All her life, Shayla Michaels has felt as if she straddled two worlds. Her mother's white family labeled her African American father with names Shayla didn't repeat in polite-well, in any company. Her father's family disapproved as well, though they eventually embraced Shayla as their own. After the death of her mother, and her brother Jerry's incarceration, life has left Shayla's father bitter, her niece, Portia, an orphan, and Shayla responsible for them all. She knows God loves them all, but why couldn't people accept each other for what was on the inside? For their hearts?

Everything changes one icy morning when a child runs into the street and Link nearly hits her with his pickup. Soon he is falling in love with the little girl's aunt, Shayla, the beautiful woman who runs Coffee's On, the bakery in Langhorne. Can Shayla and Link overcome society's view of their differences and find true love? Is there hope of changing the sometimes-ugly world around them into something better for them all?

Deborah Raney's Chicory Inn series have tackled tough and sensitive issues, and Home at Last, the last novel in the series is no different. What is different is that I felt Home at Last touched on issues that have more to deal with cultural issues, than the emotional turmoil of personal conflicts. That's not to say Home at Last doesn't have personal issues, but rather, it's all integrated.

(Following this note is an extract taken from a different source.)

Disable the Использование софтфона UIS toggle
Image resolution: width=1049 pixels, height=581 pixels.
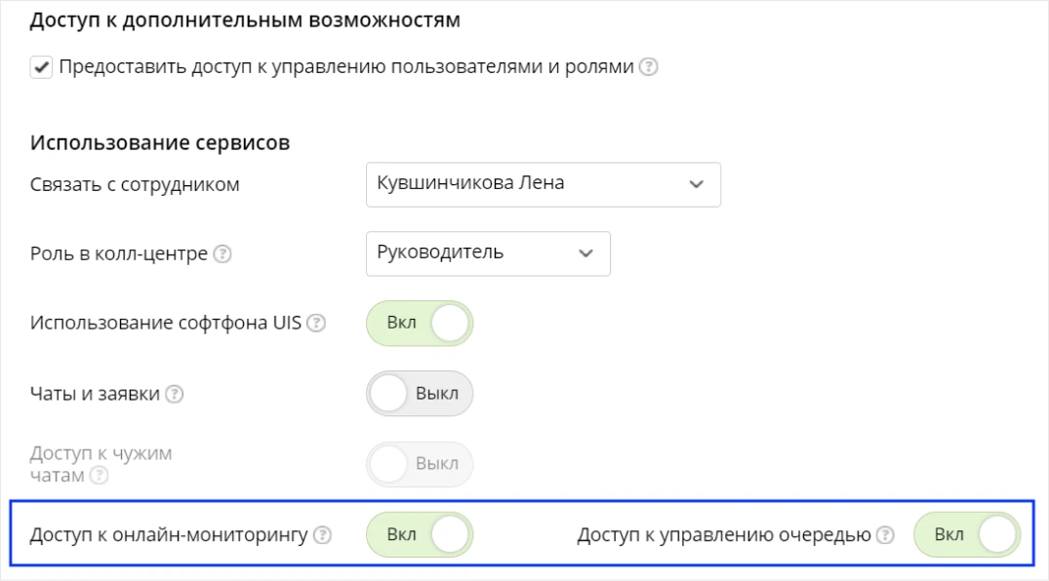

As we meet Link, the last of the Whitman kids to find a "happily ever after", it's not always as simple. Is it? And that's life. Biracial relationships are extremely common nowadays. I had my share of racial discrimination and am also one in a biracial relationship, so the conflicts in Home at Last regarding racial discrimination and inter-racial relationship seems more extreme to me than in reality.  However, I do think in different areas such as small-town America,  the racial tension can be more pronounced than in a big city like New York City.  Despite that, I'm torn to find how exaggerated I felt many of the reasons behind the conflicts are. Not that there is no merit to these conflicts, but in an overabundance and overreached way.   I find it surprising that not even one member of the Whitman family accepted Shayla as she is from the beginning, but took time. The awkwardness didn't pass, and as a family of faith, it's surprising. Not to say being Christians, we don't have our prejudices or stereotypes right away, but to be taken back or to have all be so, it didn't bode well. I felt the subject itself overshadowed what I'd expected from A Chicory Inn Novel, love and grace that extends beyond loved ones.

Deborah Raney is a fabulous writer. Her stories captures the human emotions and God's mercy beautifully. My thoughts on Home at Last have more to do with my personal experience as individual of a different ethnicity than the majority in America, than the authenticity of the story, and what the author is conveying in the story itself.  Home at Last is a story that conveys the message of diversity, and what that means in God's eyes; how grace is for ALL; how prejudices and stereotypes can and will be resolve if we open the eyes in our hearts.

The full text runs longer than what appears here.